On the one hand, that’s 166th of 250 cities, which means you can muddle along 8.5 years longer in Harglingen, Texas, than you can in Allegheny County.

On the other, it might not matter because not enough people are saving that million in the first place.

Despite being a threshold that financial advisers suggest as a good goal line, not many people are preparing for their golden years by socking away some green. Money site The Motley Fool observes that growing chunks of the population may never know what retirement is, and if they do, it won’t be at 65. A 2019 GoBankingRates survey says 64% of Americans who do retire will be broke when they do it, with only 3.9% having $500,000 or more stashed away.

U.S. News & World Report recommends starting to save at 25 and putting aside $400 a month. In 40 years, principal plus interest will get you over the $1 million finish line.

But the median household income in Pittsburgh is $45,831, according to the U.S. Census Bureau. If you’re at that average, $400 is more than 10% of your monthly income, and that’s before taxes. After taxes? More like 20%. That’s a lot of money to pull out of your paycheck, even though most people would acknowledge it’s the right thing to do.

Maybe the goals should be smaller, more regular and start even younger because it seems like saving is a lost art.

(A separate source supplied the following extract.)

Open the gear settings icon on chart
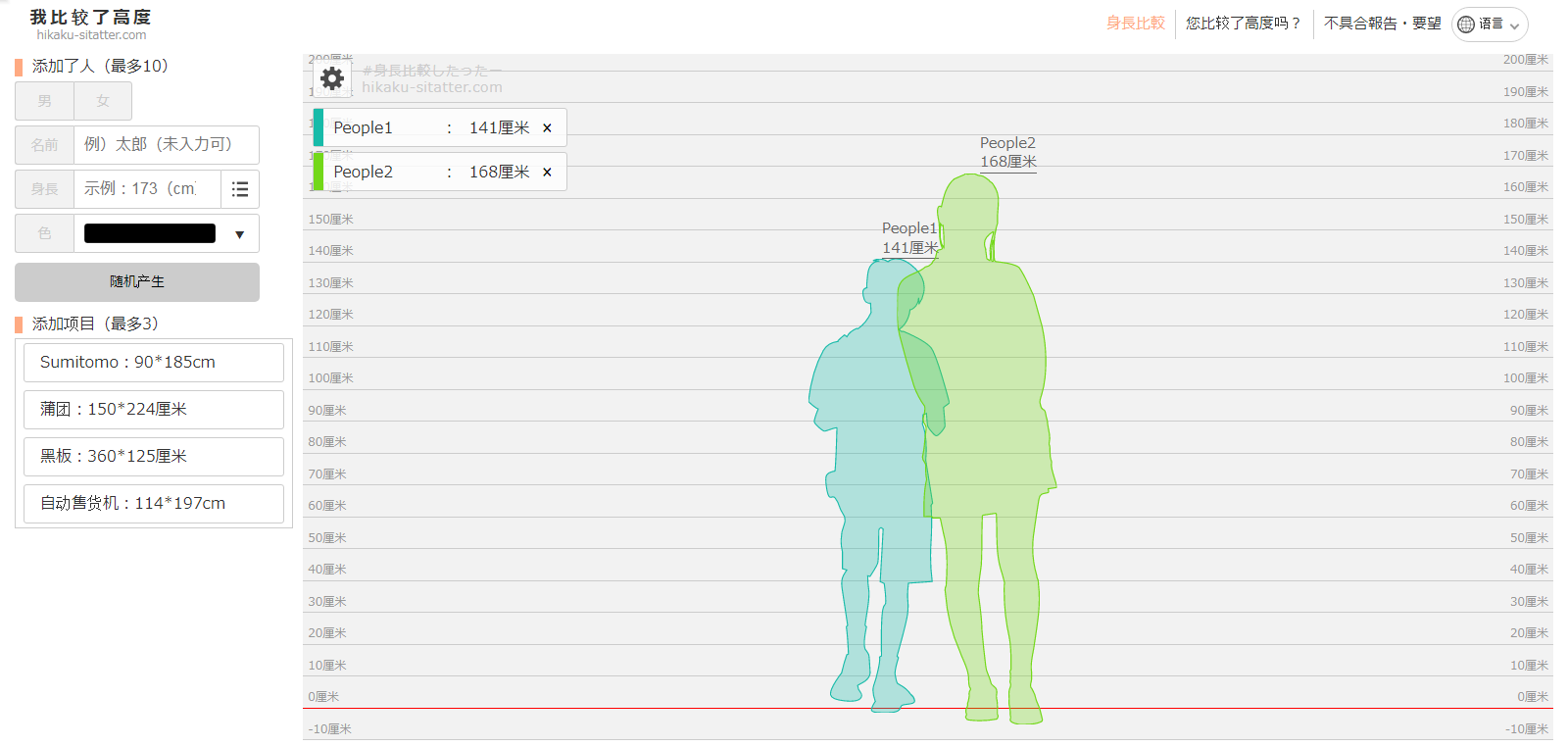Viewport: 1568px width, 747px height. coord(332,78)
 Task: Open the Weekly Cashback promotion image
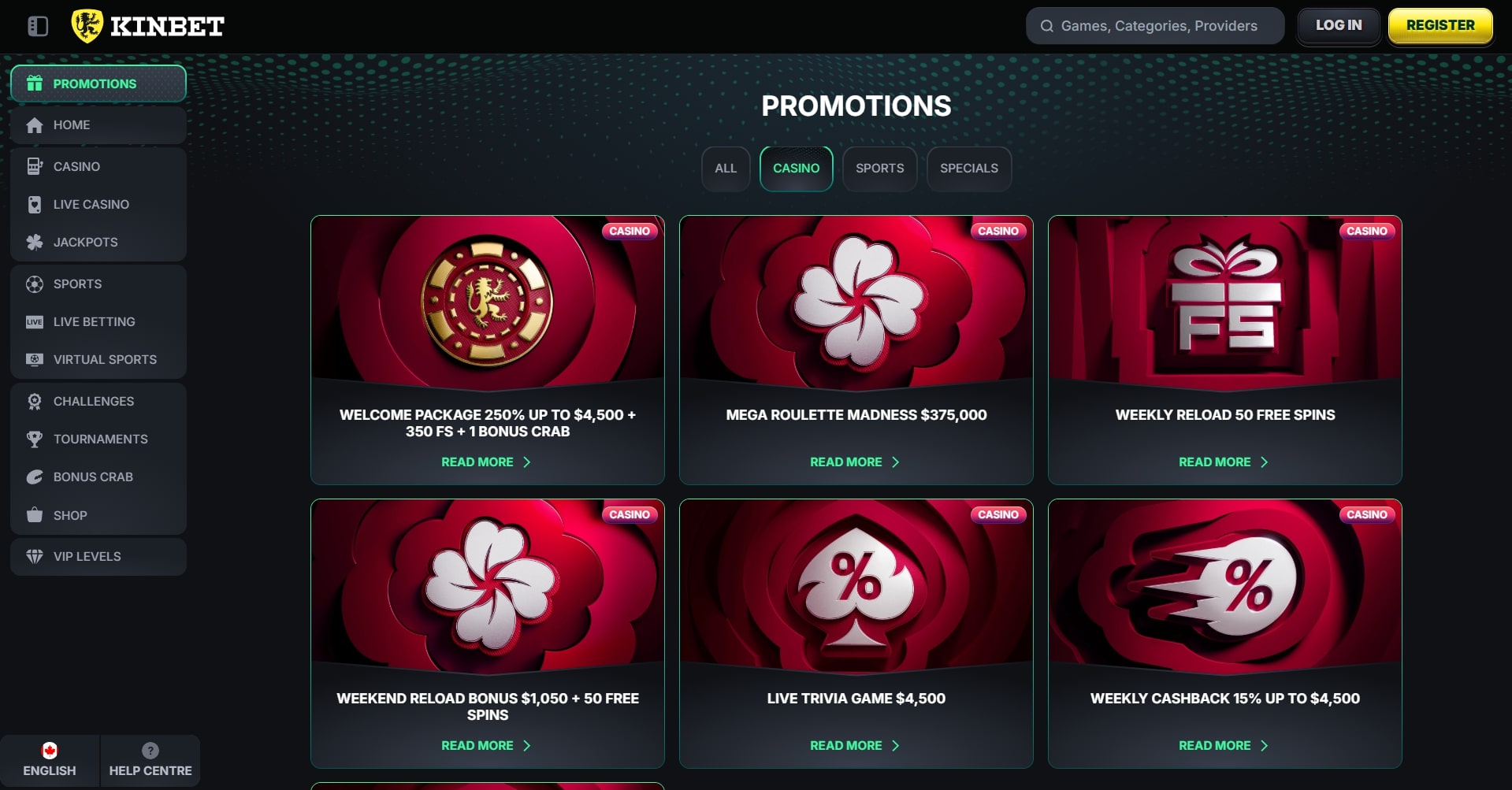click(x=1224, y=587)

Let’s not look 40 years down the road. Let’s look around an unexpected corner where a water heater bites the dust or the transmission goes out in your car. Another survey from Bankrate says people don’t have enough money saved to meet a $1,000 emergency.

More and more, people are stretching their paycheck hoping it makes it two weeks until the next one comes. The idea of a $1 million account rolling out over two or three decades can be almost unimaginable.

People have to start imagining it.

Parents should be teaching their kids the value of a dollar, and more importantly, the value of turning that dollar earned into a dollar saved. If we only focus on the value of what that dollar will buy rather than what it costs not to save it, we raise a generation that doesn’t understand the longevity of money.